### Instruções da tarefa:
Imprima na íntegra, sem nenhuma alteração, o texto sobre o romance A cabeça do pai.

### Texto para revisão:

Este livro poderia se chamar “Uma história da vulnerabilidade”. Com mão levíssima, Denise Sant’Anna segue um fio narrativo sobre nossas mazelas físicas — e o quanto a nossa frágil condição humana tem reflexos na forma como nos relacionamos com o mundo e construímos nossas memórias.
A cabeça do pai é um romance sobre os laços emocionais e orgânicos que nos ligam aos outros, atravessados tanto pela violência quanto pelas graças do acaso. A narrativa tem início quando o pai da narradora, idoso e exausto de cuidar da esposa com Alzheimer, embora física e mentalmente ativo, sofre um AVC hemorrágico. O trágico episódio abre uma janela para a memória afetiva, descortinando uma teia de relações familiares e sociais acerca da consciência da morte.
Com cada capítulo estruturado em torno de um órgão ou membro do corpo, o romance ganha fôlego na mistura de relato pessoal, memorialismo e ficção de tinturas tragicômicas. Sua poderosa leitura da crescente medicalização da vida, em que somos entupidos de remédios e, quando mais velhos ou vulneráveis, dispostos em mecanismos para prolongar nossa precariedade, vem a reboque de anedotas familiares e causos da narradora — relembrados com a leveza que somente o distanciamento temporal é capaz de oferecer.
Mas nem tudo é assombrado pela presença da morte neste romance. A descoberta do sexo, o nascimento de amizades e a relação madura que constituímos com nossos pais quando envelhecemos também aparecem — com brilho e ritmo seguro — no livro. A narradora parece acreditar, e com razão, que por detrás de nossa fragilidade há uma potência quase infinita: a capacidade que temos de contar a nossa própria história e a daqueles que nos deixaram.
Porque no fim, resta-nos levantar as sobrancelhas e rir. Da vida ou da morte.

### Dados fornecidos:
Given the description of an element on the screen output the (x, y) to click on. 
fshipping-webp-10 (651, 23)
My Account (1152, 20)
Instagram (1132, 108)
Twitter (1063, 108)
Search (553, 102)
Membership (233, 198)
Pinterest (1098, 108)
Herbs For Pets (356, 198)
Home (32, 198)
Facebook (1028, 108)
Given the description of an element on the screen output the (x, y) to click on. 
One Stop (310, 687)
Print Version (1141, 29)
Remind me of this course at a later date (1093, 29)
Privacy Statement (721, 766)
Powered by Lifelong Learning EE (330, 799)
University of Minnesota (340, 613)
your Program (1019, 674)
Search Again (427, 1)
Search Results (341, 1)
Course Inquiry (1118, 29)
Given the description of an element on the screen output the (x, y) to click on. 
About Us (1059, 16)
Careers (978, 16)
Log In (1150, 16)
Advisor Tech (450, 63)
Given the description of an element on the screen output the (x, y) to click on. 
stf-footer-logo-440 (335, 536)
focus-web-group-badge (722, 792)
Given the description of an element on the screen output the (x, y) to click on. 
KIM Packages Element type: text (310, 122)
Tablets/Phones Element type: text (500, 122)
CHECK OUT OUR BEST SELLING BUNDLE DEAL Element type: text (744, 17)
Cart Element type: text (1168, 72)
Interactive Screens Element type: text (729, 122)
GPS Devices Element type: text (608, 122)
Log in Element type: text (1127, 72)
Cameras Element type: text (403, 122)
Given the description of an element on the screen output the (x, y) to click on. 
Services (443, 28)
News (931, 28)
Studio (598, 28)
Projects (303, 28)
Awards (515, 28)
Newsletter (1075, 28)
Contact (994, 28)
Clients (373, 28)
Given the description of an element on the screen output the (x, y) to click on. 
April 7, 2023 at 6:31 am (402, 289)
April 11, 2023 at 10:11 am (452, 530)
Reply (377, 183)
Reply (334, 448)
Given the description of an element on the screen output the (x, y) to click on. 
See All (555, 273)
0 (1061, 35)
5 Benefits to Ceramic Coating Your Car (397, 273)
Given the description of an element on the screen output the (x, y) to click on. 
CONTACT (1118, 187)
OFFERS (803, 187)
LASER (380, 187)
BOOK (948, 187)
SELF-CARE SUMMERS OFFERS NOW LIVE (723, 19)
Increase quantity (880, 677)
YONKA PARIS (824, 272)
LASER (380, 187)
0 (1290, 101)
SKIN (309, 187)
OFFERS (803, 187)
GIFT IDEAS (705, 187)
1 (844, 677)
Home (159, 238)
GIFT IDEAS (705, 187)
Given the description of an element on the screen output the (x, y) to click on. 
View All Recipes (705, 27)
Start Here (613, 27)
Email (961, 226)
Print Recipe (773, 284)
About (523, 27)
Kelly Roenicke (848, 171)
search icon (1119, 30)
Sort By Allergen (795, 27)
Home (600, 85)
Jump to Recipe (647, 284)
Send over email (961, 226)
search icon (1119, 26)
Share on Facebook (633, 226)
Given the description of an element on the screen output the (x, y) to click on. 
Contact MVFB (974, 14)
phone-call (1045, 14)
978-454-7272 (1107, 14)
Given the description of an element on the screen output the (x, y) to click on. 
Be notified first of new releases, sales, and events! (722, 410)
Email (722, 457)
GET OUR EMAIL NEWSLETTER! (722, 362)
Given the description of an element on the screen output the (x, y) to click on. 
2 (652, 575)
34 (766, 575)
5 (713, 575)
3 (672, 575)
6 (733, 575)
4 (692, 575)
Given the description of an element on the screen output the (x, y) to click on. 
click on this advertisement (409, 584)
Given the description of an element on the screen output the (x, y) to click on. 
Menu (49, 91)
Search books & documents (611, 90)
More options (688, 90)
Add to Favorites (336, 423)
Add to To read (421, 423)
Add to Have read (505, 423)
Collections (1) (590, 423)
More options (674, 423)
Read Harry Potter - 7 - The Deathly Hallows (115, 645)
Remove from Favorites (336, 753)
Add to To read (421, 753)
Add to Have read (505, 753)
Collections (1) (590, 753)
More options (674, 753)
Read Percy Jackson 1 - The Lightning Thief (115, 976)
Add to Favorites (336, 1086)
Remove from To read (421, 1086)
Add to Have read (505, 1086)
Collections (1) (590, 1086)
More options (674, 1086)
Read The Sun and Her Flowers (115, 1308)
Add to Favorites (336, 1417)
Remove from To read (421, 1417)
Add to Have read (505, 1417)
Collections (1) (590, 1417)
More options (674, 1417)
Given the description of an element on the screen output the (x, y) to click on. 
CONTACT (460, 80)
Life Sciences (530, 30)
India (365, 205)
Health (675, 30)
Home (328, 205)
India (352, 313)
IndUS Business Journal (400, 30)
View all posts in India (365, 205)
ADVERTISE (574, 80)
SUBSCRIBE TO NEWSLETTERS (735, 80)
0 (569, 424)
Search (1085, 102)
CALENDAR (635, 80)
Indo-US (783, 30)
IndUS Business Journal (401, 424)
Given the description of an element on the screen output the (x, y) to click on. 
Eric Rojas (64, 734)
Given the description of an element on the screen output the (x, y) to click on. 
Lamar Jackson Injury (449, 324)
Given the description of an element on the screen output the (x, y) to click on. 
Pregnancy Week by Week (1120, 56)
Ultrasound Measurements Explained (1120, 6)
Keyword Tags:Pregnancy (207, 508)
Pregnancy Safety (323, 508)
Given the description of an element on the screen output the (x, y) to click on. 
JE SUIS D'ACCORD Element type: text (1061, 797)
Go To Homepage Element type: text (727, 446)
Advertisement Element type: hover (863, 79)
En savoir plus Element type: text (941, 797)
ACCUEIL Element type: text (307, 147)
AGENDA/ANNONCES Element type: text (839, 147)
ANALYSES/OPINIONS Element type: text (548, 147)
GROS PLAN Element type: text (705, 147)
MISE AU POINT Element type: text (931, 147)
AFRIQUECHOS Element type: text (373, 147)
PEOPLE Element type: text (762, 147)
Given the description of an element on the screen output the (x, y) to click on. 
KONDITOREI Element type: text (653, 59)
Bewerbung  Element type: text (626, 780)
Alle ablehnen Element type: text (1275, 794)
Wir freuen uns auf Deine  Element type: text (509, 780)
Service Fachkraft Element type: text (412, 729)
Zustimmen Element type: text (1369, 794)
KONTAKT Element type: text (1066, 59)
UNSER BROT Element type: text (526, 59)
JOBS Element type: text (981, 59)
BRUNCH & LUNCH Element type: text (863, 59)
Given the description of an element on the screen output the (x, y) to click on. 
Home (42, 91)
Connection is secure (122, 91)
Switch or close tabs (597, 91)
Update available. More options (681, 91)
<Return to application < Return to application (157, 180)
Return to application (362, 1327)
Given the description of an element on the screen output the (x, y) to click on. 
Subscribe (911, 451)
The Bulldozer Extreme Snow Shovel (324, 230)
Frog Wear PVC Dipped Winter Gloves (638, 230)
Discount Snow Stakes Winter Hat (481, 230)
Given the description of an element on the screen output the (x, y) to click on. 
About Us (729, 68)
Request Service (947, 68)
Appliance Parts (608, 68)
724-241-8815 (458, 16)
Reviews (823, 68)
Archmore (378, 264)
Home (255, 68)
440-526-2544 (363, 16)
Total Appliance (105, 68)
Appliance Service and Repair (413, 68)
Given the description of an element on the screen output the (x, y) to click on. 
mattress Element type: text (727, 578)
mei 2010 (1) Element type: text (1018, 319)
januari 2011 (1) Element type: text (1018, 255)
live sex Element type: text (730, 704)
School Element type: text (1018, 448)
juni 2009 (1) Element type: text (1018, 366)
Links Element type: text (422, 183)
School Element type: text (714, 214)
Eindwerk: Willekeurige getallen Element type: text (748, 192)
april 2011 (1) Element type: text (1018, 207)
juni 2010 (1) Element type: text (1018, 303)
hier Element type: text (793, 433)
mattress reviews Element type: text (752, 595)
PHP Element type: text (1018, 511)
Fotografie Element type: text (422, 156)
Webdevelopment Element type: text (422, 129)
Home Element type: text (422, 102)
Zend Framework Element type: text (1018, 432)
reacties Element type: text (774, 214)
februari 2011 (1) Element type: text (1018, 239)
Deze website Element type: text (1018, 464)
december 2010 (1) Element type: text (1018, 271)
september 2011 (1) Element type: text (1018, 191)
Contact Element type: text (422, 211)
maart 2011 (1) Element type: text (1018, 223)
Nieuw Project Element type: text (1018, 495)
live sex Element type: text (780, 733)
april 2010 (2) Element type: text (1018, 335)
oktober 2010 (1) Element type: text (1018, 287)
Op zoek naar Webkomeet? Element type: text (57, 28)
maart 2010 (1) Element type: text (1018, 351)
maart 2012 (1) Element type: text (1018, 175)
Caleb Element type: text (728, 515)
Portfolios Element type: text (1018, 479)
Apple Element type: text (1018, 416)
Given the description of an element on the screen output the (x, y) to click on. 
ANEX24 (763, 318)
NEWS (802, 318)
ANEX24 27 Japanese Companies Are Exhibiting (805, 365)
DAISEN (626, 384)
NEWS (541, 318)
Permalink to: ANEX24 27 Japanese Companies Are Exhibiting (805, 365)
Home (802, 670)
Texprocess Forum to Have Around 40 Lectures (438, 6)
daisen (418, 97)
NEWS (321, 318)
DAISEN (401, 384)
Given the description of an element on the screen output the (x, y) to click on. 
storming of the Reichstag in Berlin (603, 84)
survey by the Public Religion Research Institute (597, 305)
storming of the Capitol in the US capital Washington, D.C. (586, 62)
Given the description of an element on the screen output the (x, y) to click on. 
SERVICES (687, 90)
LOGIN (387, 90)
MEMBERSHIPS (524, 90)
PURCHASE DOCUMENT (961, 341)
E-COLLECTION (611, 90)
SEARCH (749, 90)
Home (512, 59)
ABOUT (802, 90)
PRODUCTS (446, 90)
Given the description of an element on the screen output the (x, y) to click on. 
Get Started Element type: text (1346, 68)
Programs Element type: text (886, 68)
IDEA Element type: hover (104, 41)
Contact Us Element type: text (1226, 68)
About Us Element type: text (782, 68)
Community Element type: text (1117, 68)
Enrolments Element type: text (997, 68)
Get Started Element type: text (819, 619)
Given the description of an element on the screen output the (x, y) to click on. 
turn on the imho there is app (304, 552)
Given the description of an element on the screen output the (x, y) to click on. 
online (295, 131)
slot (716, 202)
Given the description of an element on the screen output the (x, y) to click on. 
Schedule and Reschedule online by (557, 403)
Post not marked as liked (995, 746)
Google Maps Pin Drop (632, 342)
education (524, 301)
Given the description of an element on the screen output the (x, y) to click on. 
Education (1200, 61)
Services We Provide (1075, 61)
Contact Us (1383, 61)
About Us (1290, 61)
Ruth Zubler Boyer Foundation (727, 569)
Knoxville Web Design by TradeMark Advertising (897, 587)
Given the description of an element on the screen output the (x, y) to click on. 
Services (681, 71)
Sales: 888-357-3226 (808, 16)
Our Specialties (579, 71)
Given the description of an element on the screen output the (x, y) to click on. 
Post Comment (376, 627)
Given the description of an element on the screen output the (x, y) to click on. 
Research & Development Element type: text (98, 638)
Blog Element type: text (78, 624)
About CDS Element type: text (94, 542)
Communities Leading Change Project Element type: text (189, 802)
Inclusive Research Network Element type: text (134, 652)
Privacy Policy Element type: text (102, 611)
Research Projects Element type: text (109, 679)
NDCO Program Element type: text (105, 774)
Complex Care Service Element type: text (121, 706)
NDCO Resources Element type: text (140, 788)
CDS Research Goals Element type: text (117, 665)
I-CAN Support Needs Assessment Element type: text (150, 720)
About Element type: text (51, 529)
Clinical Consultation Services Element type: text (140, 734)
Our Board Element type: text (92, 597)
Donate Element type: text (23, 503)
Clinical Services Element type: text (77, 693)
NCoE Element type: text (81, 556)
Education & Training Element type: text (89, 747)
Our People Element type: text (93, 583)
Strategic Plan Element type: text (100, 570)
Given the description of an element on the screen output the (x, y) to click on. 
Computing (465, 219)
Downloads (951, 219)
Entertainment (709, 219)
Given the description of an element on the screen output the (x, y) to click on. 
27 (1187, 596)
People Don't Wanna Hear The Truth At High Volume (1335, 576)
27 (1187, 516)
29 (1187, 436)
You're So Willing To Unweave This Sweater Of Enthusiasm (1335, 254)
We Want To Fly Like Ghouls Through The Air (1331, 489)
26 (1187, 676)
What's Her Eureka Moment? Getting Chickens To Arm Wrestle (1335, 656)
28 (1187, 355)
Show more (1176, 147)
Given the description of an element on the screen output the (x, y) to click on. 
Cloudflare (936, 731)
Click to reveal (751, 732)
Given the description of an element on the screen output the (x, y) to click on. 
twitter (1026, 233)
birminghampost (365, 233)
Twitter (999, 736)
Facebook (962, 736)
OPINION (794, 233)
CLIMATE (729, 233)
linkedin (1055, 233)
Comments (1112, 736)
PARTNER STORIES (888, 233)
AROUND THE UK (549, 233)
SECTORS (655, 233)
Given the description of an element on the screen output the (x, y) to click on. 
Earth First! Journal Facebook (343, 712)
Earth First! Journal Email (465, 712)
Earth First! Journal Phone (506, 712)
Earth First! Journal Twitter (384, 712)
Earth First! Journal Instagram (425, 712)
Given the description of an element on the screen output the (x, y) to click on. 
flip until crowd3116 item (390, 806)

### Resposta da tarefa:
Este livro poderia se chamar “Uma história da vulnerabilidade”. Com mão levíssima, Denise Sant’Anna segue um fio narrativo sobre nossas mazelas físicas — e o quanto a nossa frágil condição humana tem reflexos na forma como nos relacionamos com o mundo e construímos nossas memórias.
A cabeça do pai é um romance sobre os laços emocionais e orgânicos que nos ligam aos outros, atravessados tanto pela violência quanto pelas graças do acaso. A narrativa tem início quando o pai da narradora, idoso e exausto de cuidar da esposa com Alzheimer, embora física e mentalmente ativo, sofre um AVC hemorrágico. O trágico episódio abre uma janela para a memória afetiva, descortinando uma teia de relações familiares e sociais acerca da consciência da morte.
Com cada capítulo estruturado em torno de um órgão ou membro do corpo, o romance ganha fôlego na mistura de relato pessoal, memorialismo e ficção de tinturas tragicômicas. Sua poderosa leitura da crescente medicalização da vida, em que somos entupidos de remédios e, quando mais velhos ou vulneráveis, dispostos em mecanismos para prolongar nossa precariedade, vem a reboque de anedotas familiares e causos da narradora — relembrados com a leveza que somente o distanciamento temporal é capaz de oferecer.
Mas nem tudo é assombrado pela presença da morte neste romance. A descoberta do sexo, o nascimento de amizades e a relação madura que constituímos com nossos pais quando envelhecemos também aparecem — com brilho e ritmo seguro — no livro. A narradora parece acreditar, e com razão, que por detrás de nossa fragilidade há uma potência quase infinita: a capacidade que temos de contar a nossa própria história e a daqueles que nos deixaram.
Porque no fim, resta-nos levantar as sobrancelhas e rir. Da vida ou da morte.